Data>
Content starts

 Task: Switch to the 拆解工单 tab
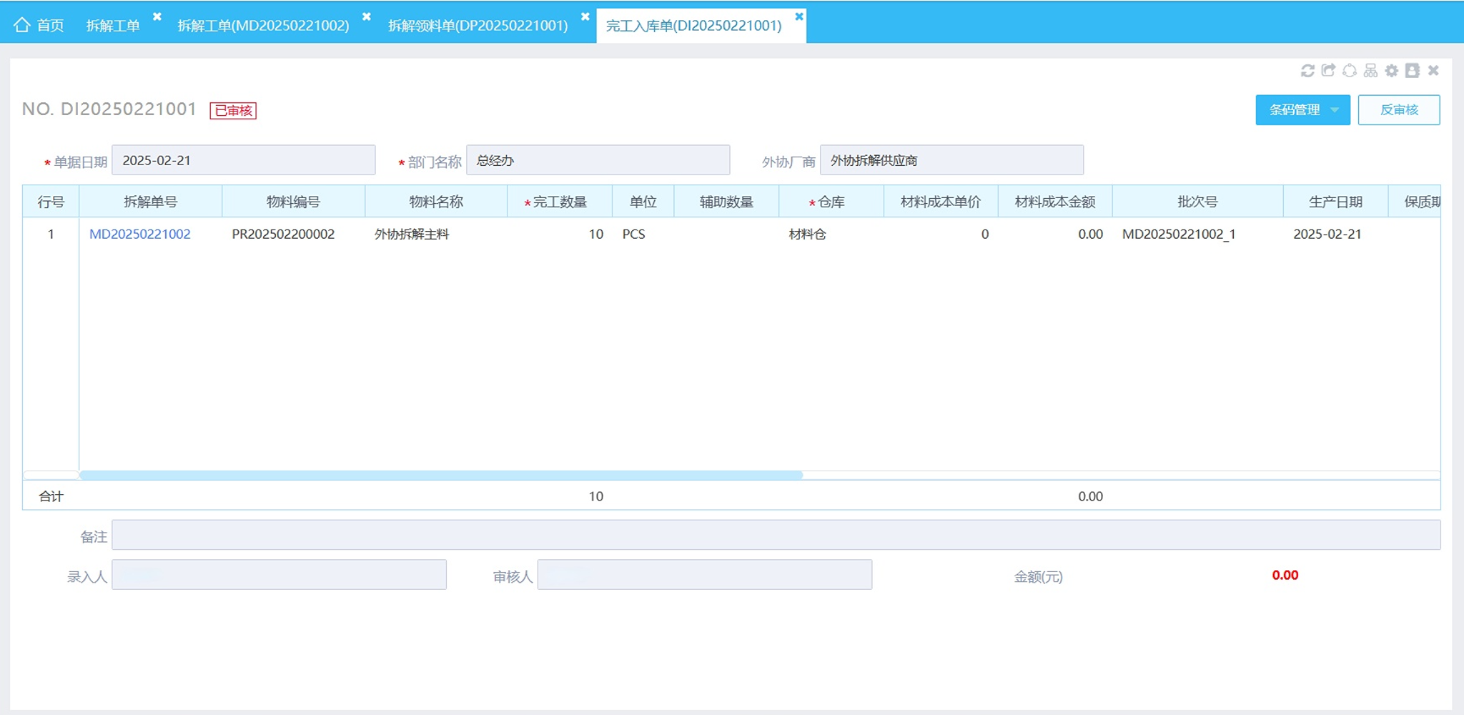[x=113, y=26]
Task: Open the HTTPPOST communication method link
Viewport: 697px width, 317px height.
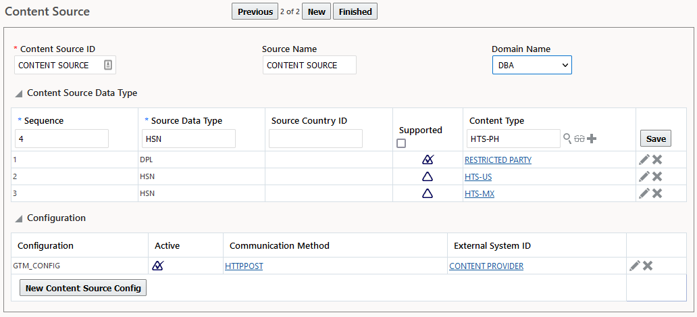Action: click(244, 266)
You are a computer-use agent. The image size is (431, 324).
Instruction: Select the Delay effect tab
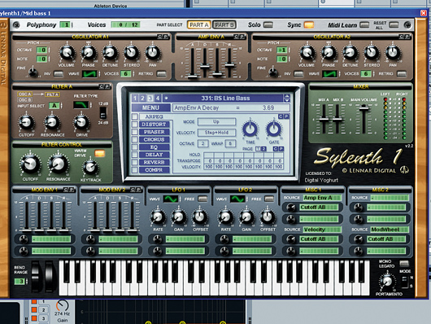pyautogui.click(x=155, y=155)
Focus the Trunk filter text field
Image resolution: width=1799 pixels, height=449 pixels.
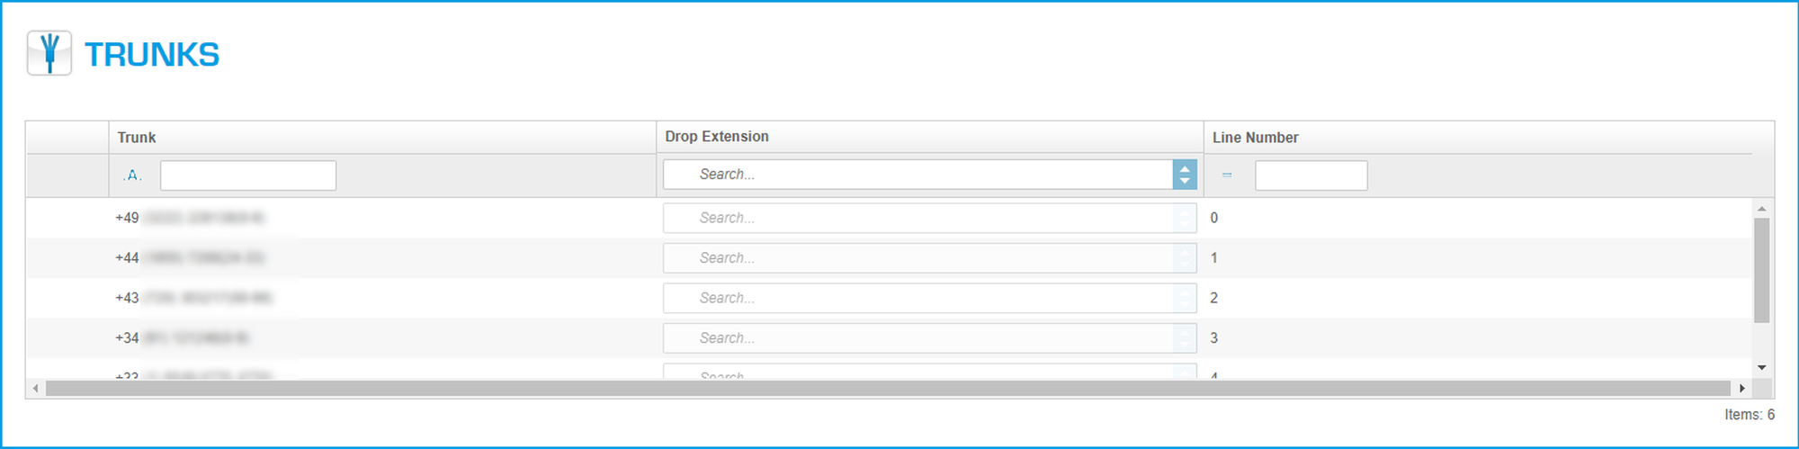(x=248, y=175)
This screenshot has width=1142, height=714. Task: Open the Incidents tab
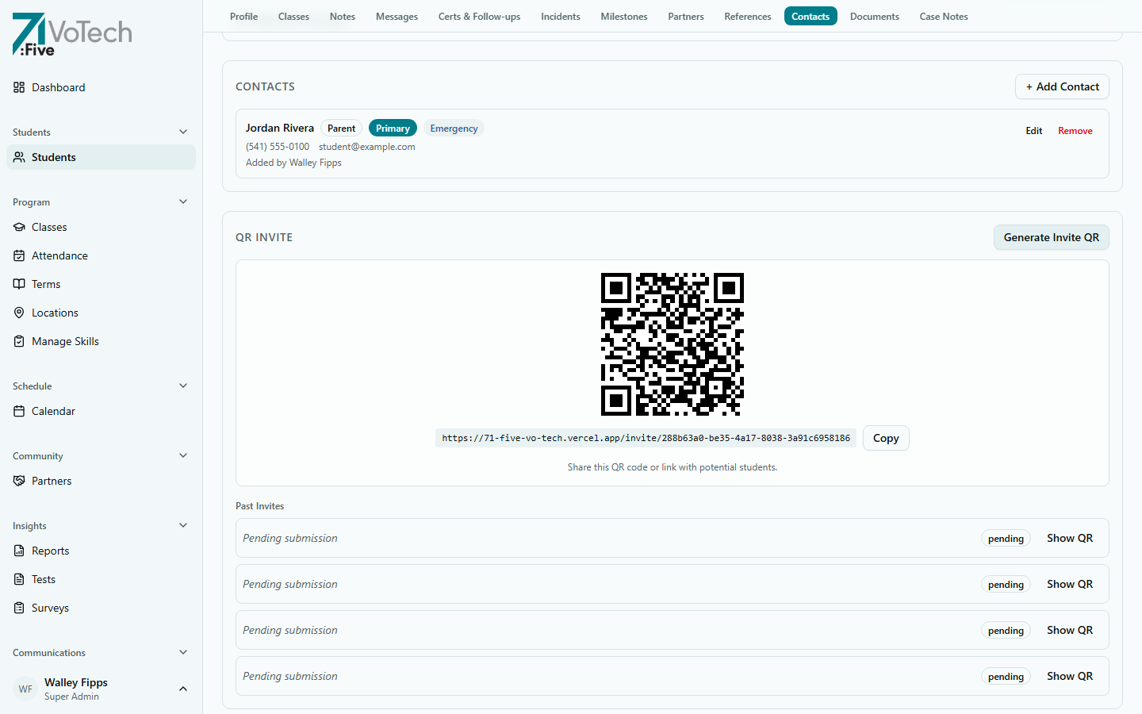pyautogui.click(x=561, y=16)
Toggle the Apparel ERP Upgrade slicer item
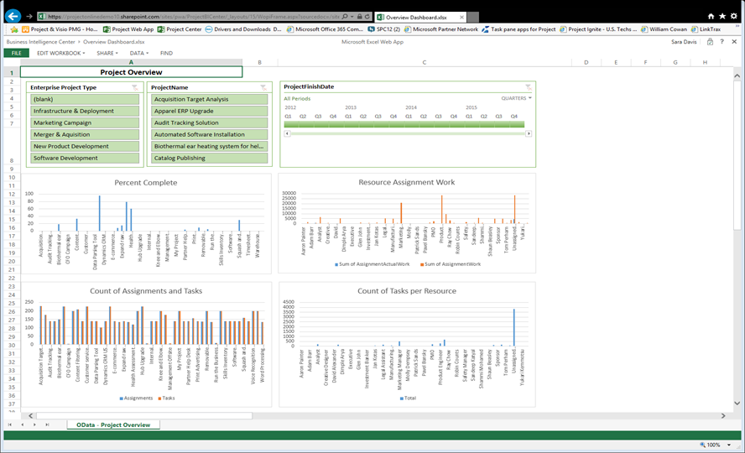 (210, 111)
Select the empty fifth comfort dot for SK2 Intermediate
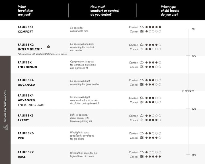The image size is (205, 164). 160,45
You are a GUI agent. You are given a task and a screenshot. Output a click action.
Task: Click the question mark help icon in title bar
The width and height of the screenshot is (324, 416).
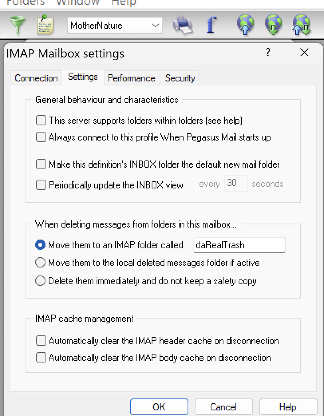click(268, 53)
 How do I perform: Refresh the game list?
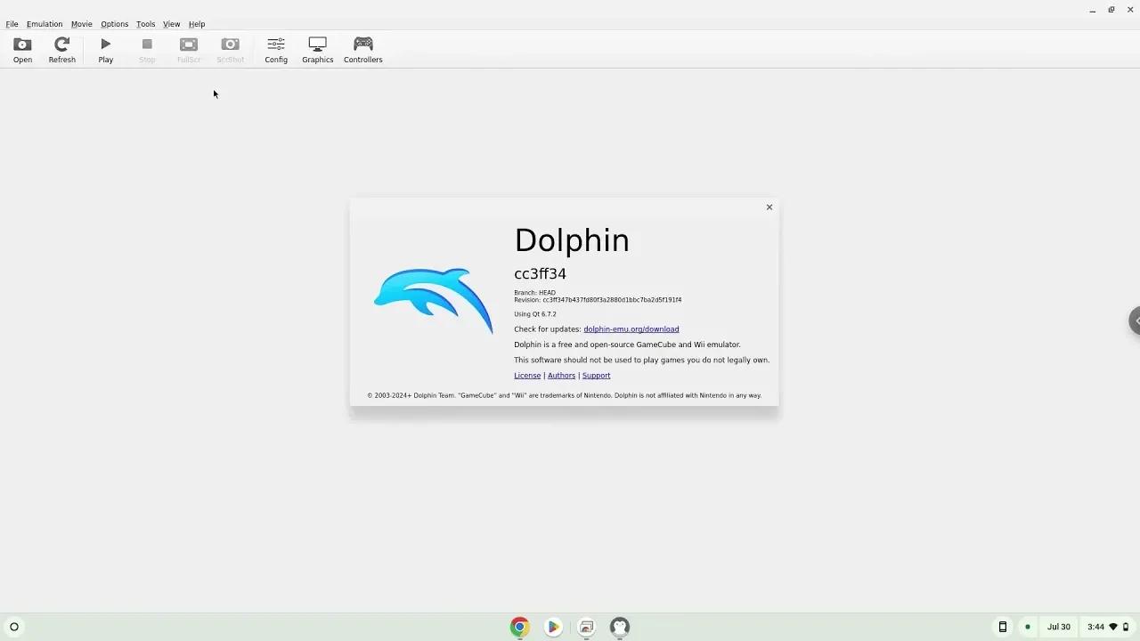[x=61, y=49]
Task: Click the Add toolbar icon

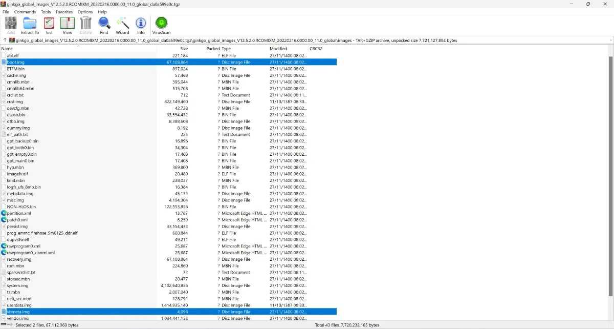Action: pyautogui.click(x=11, y=25)
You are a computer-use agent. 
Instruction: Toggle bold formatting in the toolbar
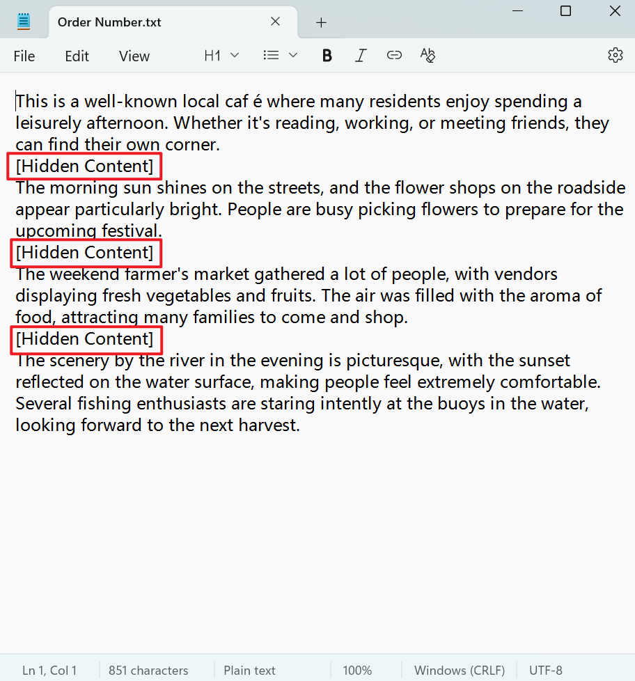click(327, 55)
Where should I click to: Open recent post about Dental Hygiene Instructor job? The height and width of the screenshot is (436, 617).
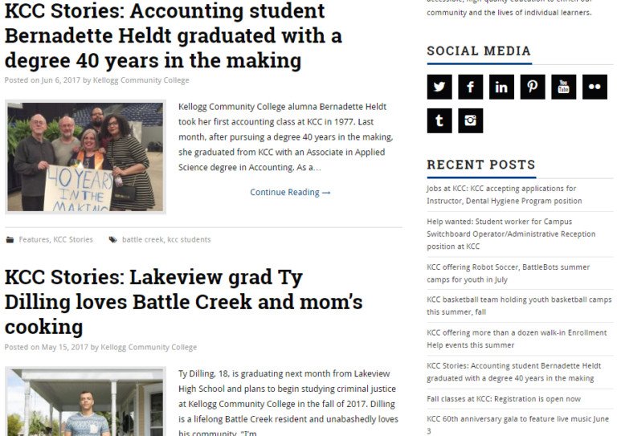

Content ends

Problem statement>
Each entry above is to be written out again unchanged, apart from the pictures, which are left out.

Answer to this task>
 Task: Switch to the 拆解工单 tab
[x=113, y=26]
Task: Open the HTTPPOST communication method link
Viewport: 697px width, 317px height.
Action: click(244, 266)
You are a computer-use agent. The image size is (431, 324).
Instruction: Select the Delay effect tab
pyautogui.click(x=155, y=155)
Focus the Trunk filter text field
Image resolution: width=1799 pixels, height=449 pixels.
(x=248, y=175)
This screenshot has width=1142, height=714. Task: Open the Incidents tab
pyautogui.click(x=561, y=16)
Toggle the Apparel ERP Upgrade slicer item
 (210, 111)
Select the empty fifth comfort dot for SK2 Intermediate
The image size is (205, 164). 160,45
You are a GUI agent. You are given a task and a screenshot. Output a click action.
Task: Click the question mark help icon in title bar
The width and height of the screenshot is (324, 416).
click(268, 53)
 How do I perform: Refresh the game list?
[x=61, y=49]
Task: Click the Add toolbar icon

Action: pyautogui.click(x=11, y=25)
You are a computer-use agent. 
Instruction: Toggle bold formatting in the toolbar
click(327, 55)
Where should I click to: Open recent post about Dental Hygiene Instructor job? The height and width of the screenshot is (436, 617).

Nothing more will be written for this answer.